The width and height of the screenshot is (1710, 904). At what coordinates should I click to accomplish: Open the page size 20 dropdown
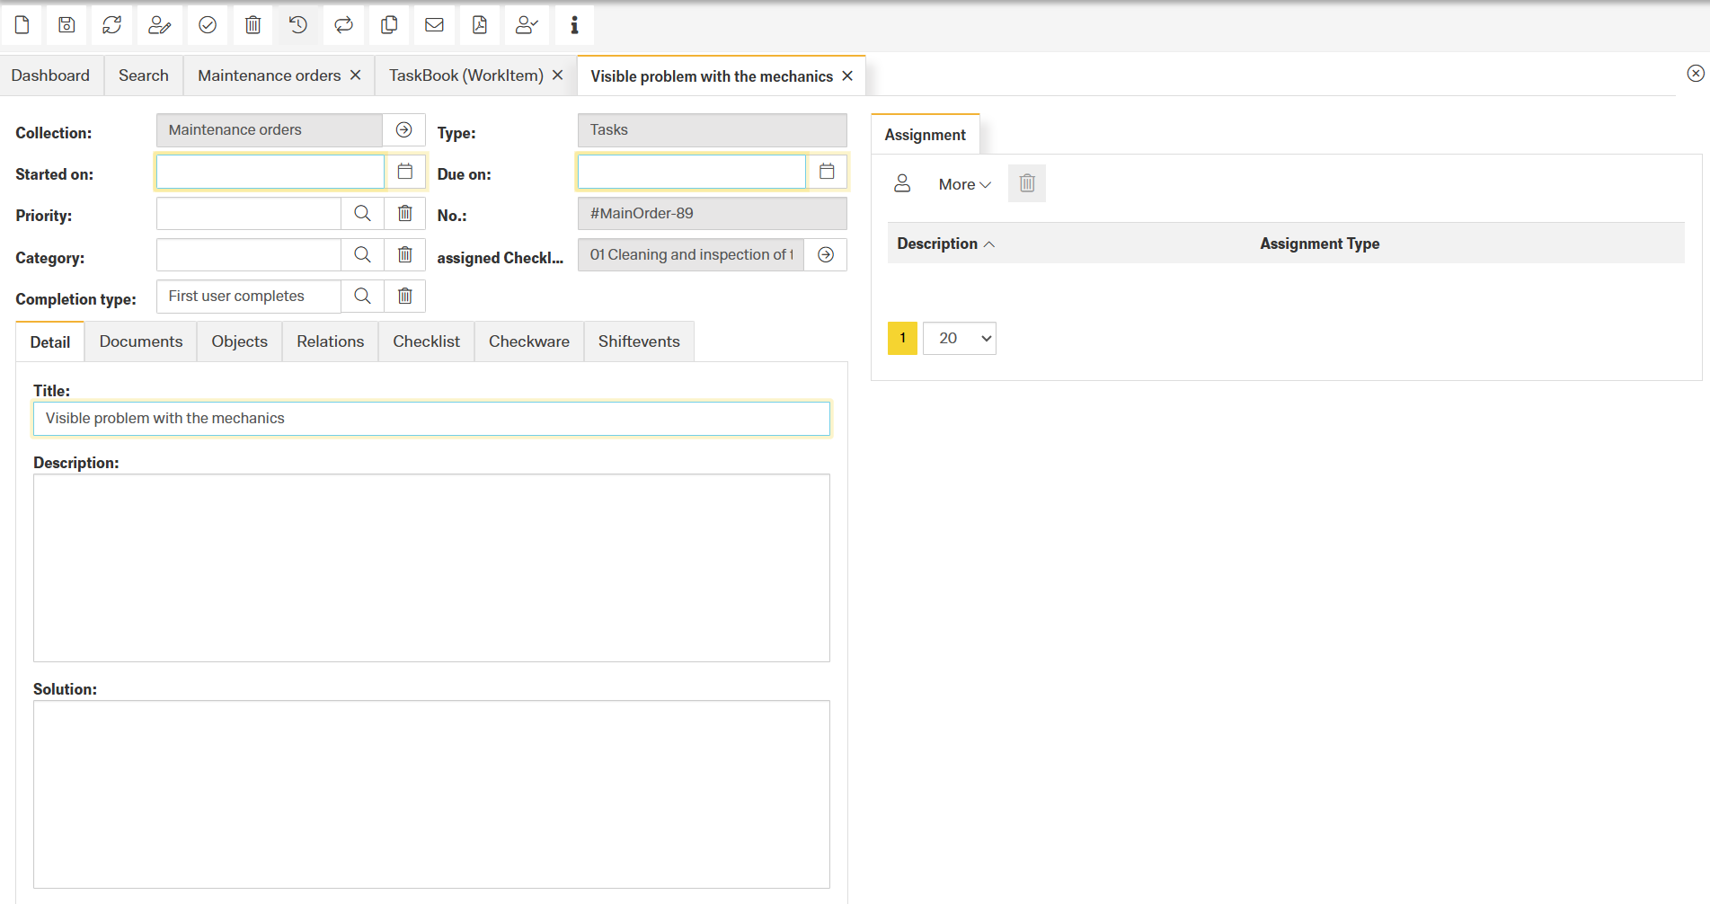click(960, 339)
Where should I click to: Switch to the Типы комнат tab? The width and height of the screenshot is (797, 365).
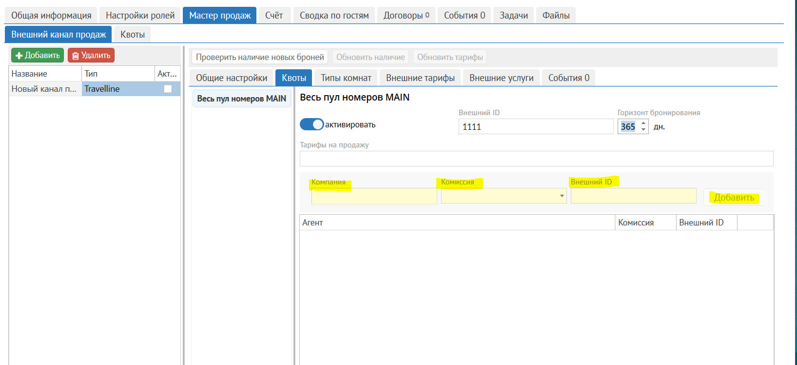coord(346,78)
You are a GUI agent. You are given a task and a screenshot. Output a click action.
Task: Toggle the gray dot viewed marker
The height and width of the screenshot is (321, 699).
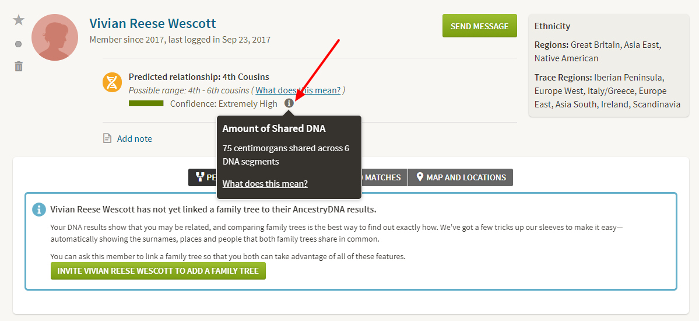point(18,44)
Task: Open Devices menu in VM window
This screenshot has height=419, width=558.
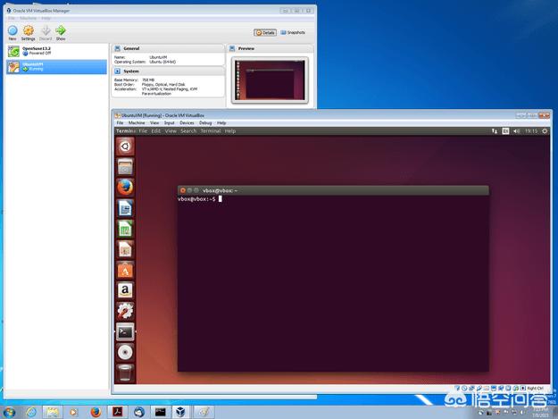Action: tap(187, 122)
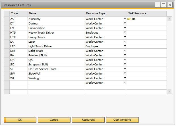Click the Cost Amounts button
176x126 pixels.
122,120
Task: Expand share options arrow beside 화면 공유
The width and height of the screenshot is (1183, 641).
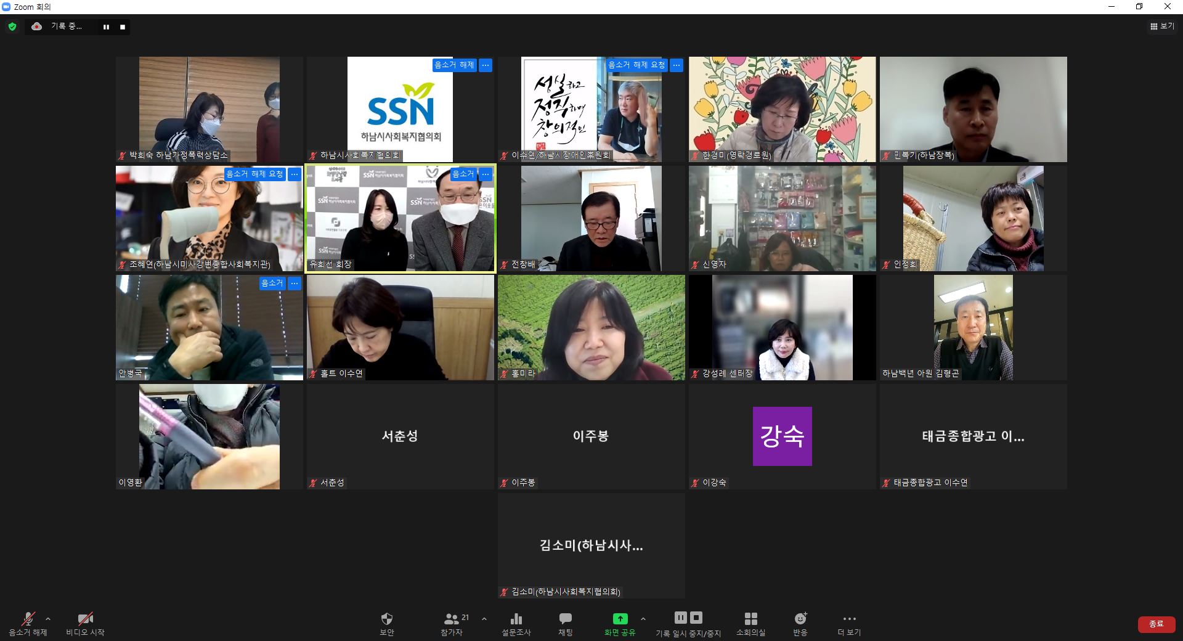Action: click(x=643, y=619)
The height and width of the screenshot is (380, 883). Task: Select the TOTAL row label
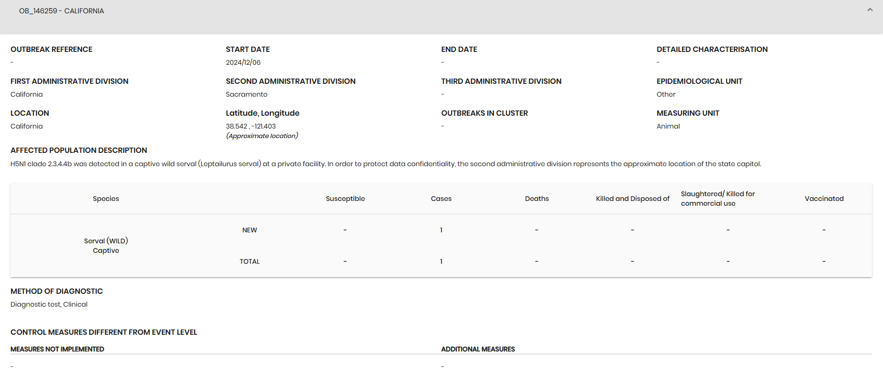pos(249,261)
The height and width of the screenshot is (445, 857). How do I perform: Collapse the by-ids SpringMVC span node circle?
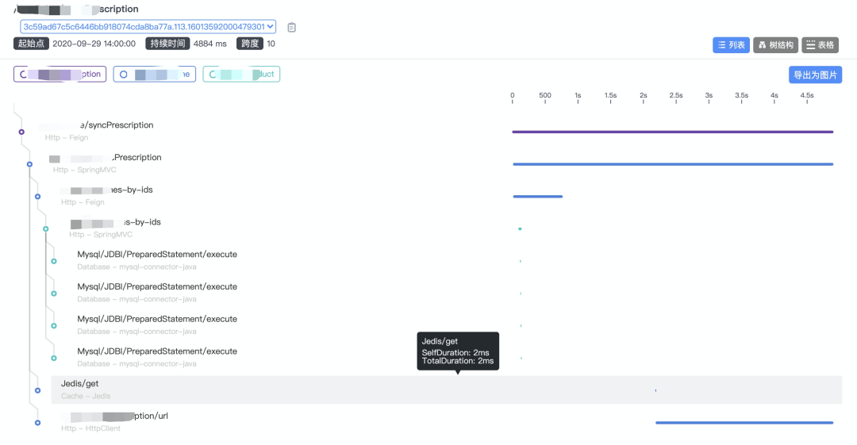point(45,228)
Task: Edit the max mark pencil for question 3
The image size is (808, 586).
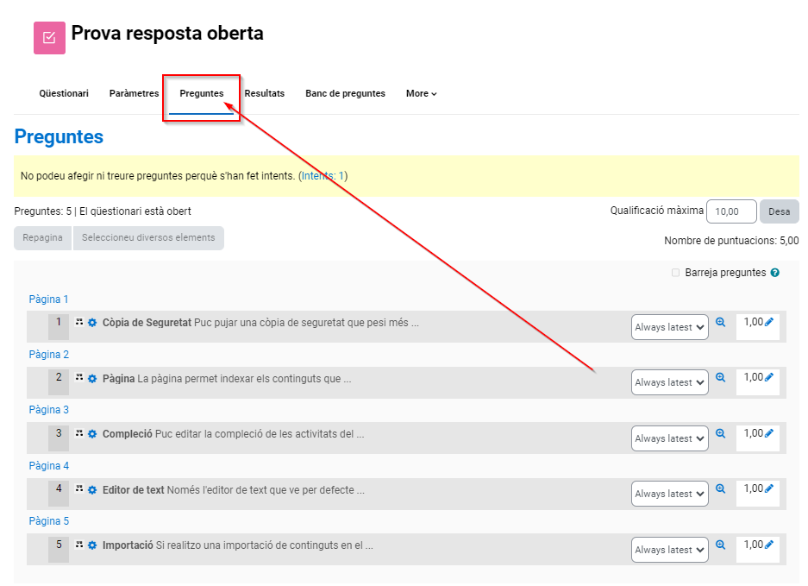Action: [769, 434]
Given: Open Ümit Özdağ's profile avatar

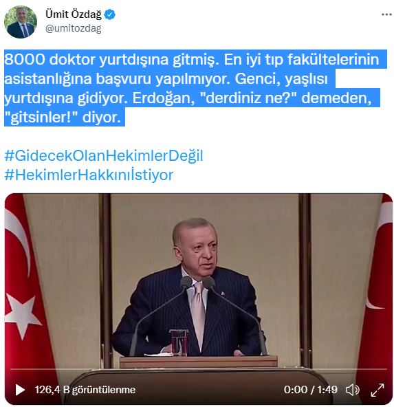Looking at the screenshot, I should pyautogui.click(x=21, y=22).
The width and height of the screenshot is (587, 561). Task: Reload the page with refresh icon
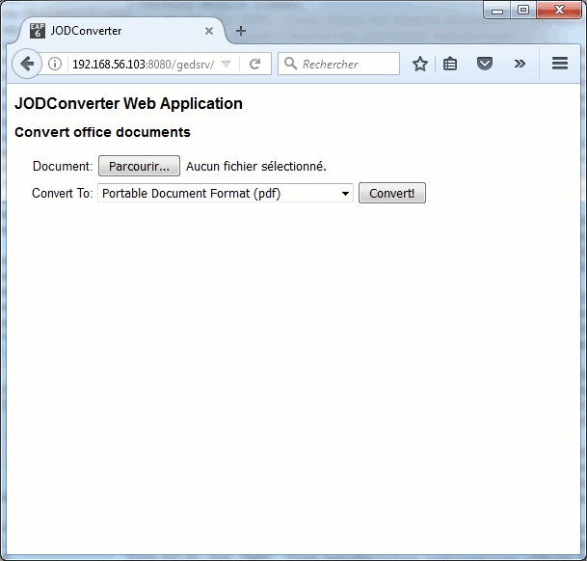[255, 65]
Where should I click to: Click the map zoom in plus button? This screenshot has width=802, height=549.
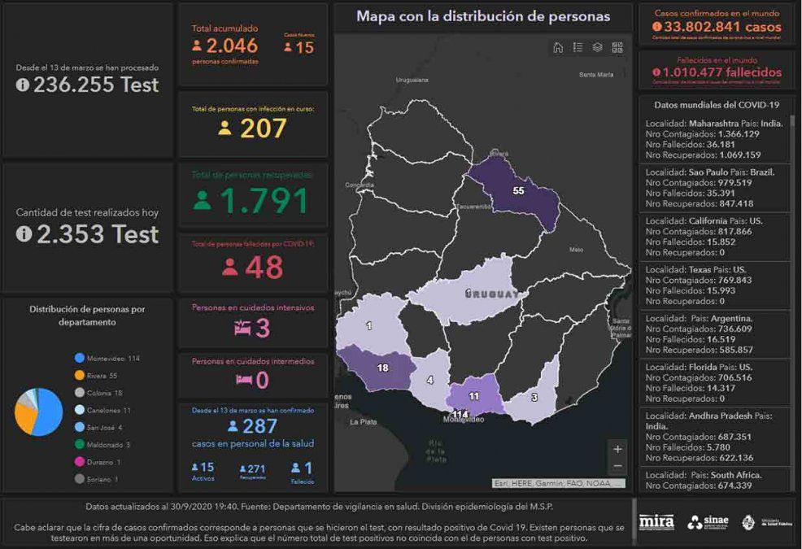pos(617,449)
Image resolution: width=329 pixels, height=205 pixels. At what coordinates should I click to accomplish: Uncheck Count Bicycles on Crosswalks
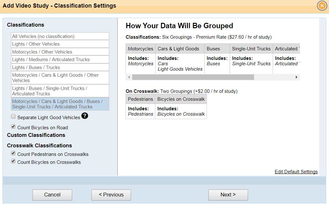(13, 161)
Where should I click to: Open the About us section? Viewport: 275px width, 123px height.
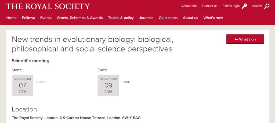pyautogui.click(x=190, y=18)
+ + + + +
What you have to do
Repeat word for word the lines from the one holding "Where should I click to: Click" through the last line of the listing above, including both ends. Drop the pictures.

Response area
Where should I click to: Click the map zoom in plus button? This screenshot has width=802, height=549.
pos(617,449)
Image resolution: width=329 pixels, height=205 pixels. At what coordinates should I click to accomplish: Uncheck Count Bicycles on Crosswalks
(13, 161)
Where should I click to: Open the About us section? Viewport: 275px width, 123px height.
pyautogui.click(x=190, y=18)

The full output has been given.